TWA ini disahkan dengan Surat Keputusan Menteri Pertanian No. 170/Kpsts/Um/3/1978, 10 Maret 1978, yang memang diperuntukan keperluan rekreasi. Pembuatan TWA ini juga dimaksudkan untuk memberi batas yang jelas kepada masyarakat, daerah yang boleh dikunjungi dan daerah yang tidak. Sebab pada sisi dalam TWA terdapat Cagar Alam Pananjung yang hanya boleh dimasuki jika ada ijin tertulis dari BKSDA Jawa Barat II, berdasarkan SK Menteri Pertanian No 34/KMP/1961.

Selesai mengelilingi hutan, akhirnya kami kembali ke Pasir Putih berisitirahat sambil menunggu perahu yang akan menjemput. Tempat yang agak sepi dibanding Pantai Barat Pangandaran. Angin yang sejuk di antara dedaunan yang rimbun, memang mengasyikan untuk tiduran. Adriel yang sejak tadi berenang di pantai, belum juga beranjak. Padahal sinar matahari sangat panas menyegat. Sambil sesekali berteriak agar menepi dulu. Tapi tetap saja tidak beranjak. Pantainya sih landai sehingga sangat aman untuk anak-anak berenang.

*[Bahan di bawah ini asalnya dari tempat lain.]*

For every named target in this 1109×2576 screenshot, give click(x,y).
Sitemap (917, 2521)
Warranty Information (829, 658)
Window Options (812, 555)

Hanya saja, kalau berenang jam 15.00 wib, bisa hitam tuch badan. Debby sendiri lebih asyi bermain pasir dengan mamahnya sambil minum air kelapa. Saya sendiri lebih suka tiduran di sebelah warung makanan.
Sayang waktunya sudah sore, ketika kami hendak pulang dan sempat melihat-lihat pantai di sebelah kanan ternyata banyak orang yang menyelam melihat-lihat pemadangan bawah laut. Tetapi berhubung perahu sudah menjemput dan juga waktunya yang sudah agak sore. Akhirnya kami tidak sempat menikmati kegiatan menyelam tersebut.